- TEXT PASSAGE

########################################

# eagle plow install help!!!!!



## First Responder (Aug 16, 2012)

Just installed the eagle plow, opted for the manual lift....having issues.....keeping plow up..keeps wanting to drop....i cant figure out what i may have done wrong...please if anyone has any suggestions please give me a shout!! Tired of MF-ing this thing. Any help would be greatly appreciated. 586-567-0449


----------



## My07Brute (Feb 9, 2011)

First Responder;1541901 said:


> Just installed the eagle plow, opted for the manual lift....having issues.....keeping plow up..keeps wanting to drop....i cant figure out what i may have done wrong...please if anyone has any suggestions please give me a shout!! Tired of MF-ing this thing. Any help would be greatly appreciated. 586-567-0449


I am not familiar with the Manual lift version.
I highly recommend contacting the MFG directly if you have not done so already


----------



## 450foreman04 (Sep 23, 2010)

Call eagle. Their customer service is top notch. I needed a new spring to hold on the quick release lever and called to find the price. I didn't have my wallet with me so I couldn't give them my card number... They sent me a full set (2 bolts and springs) free... The next day.

########################################

- STORED DATA
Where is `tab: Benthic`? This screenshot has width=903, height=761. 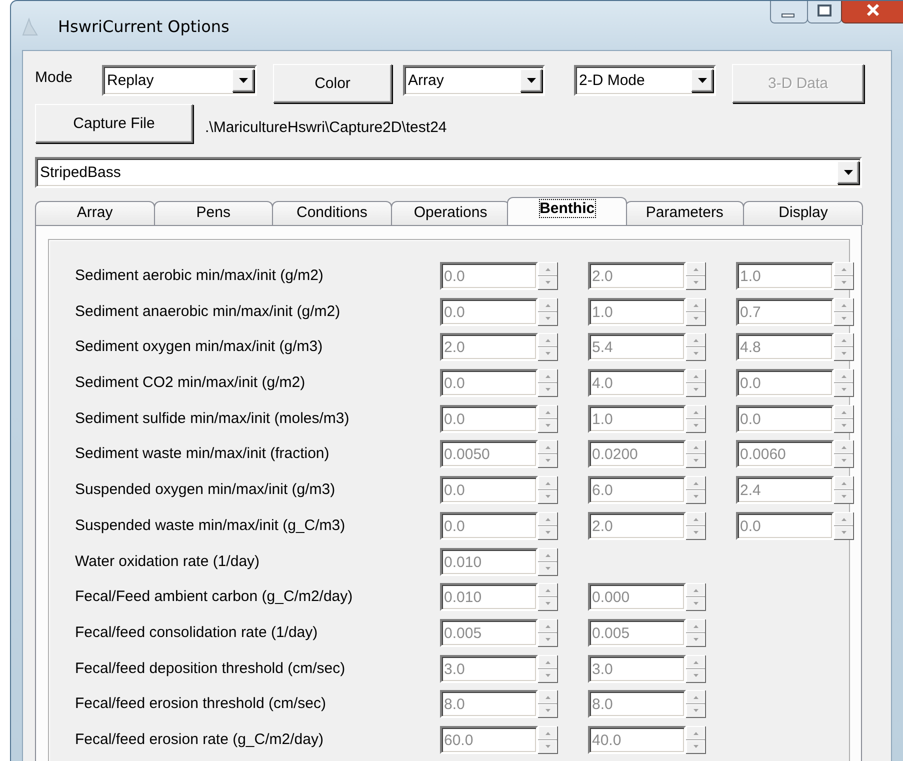 tab: Benthic is located at coordinates (567, 211).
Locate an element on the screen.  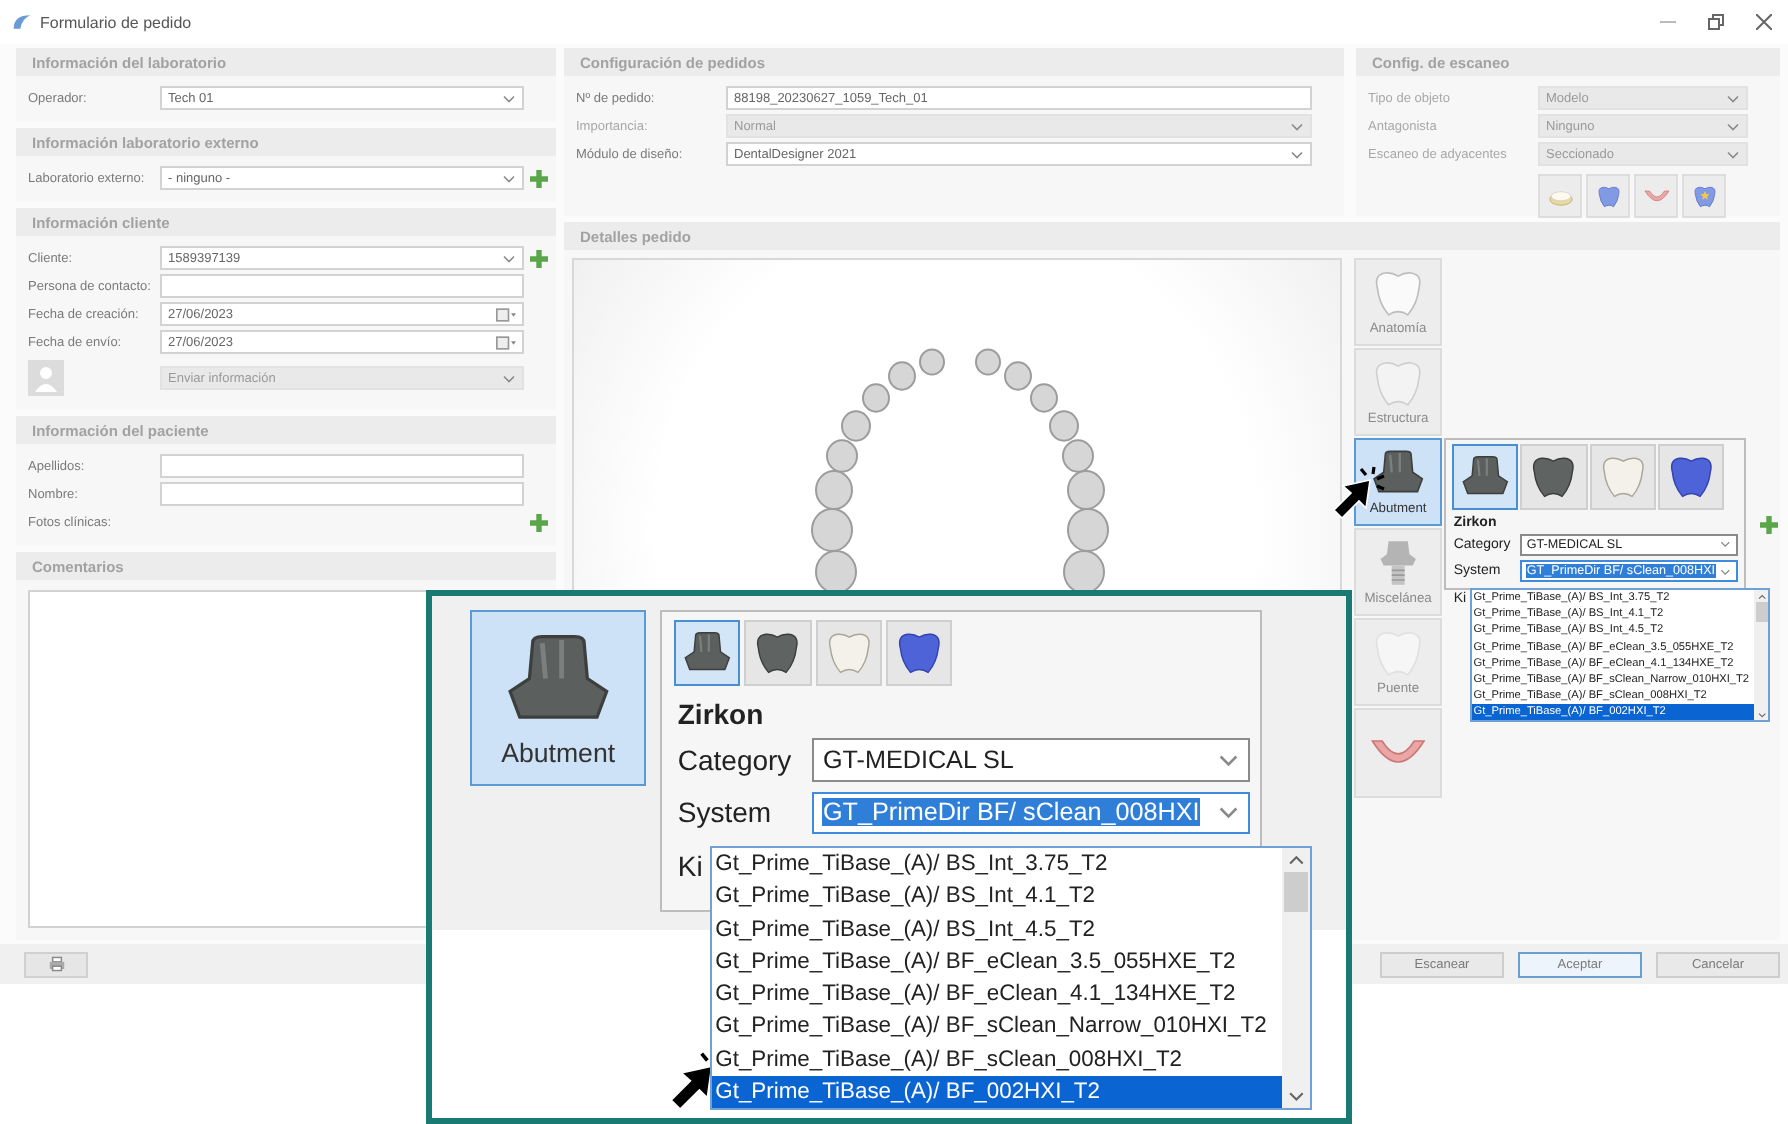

########################################

- EXERCISE GOAL
Summarize the plow installation thread in two sentences. The listing has no connection to the text.

- RESULT OF THE TASK
After installing an Eagle plow with the manual lift, a poster has trouble keeping the plow up because it keeps wanting to drop, and asks for suggestions. One reply, unfamiliar with the manual lift version, recommends contacting the manufacturer directly, and another says to call Eagle, praising its customer service for sending a free full set of bolts and springs the next day.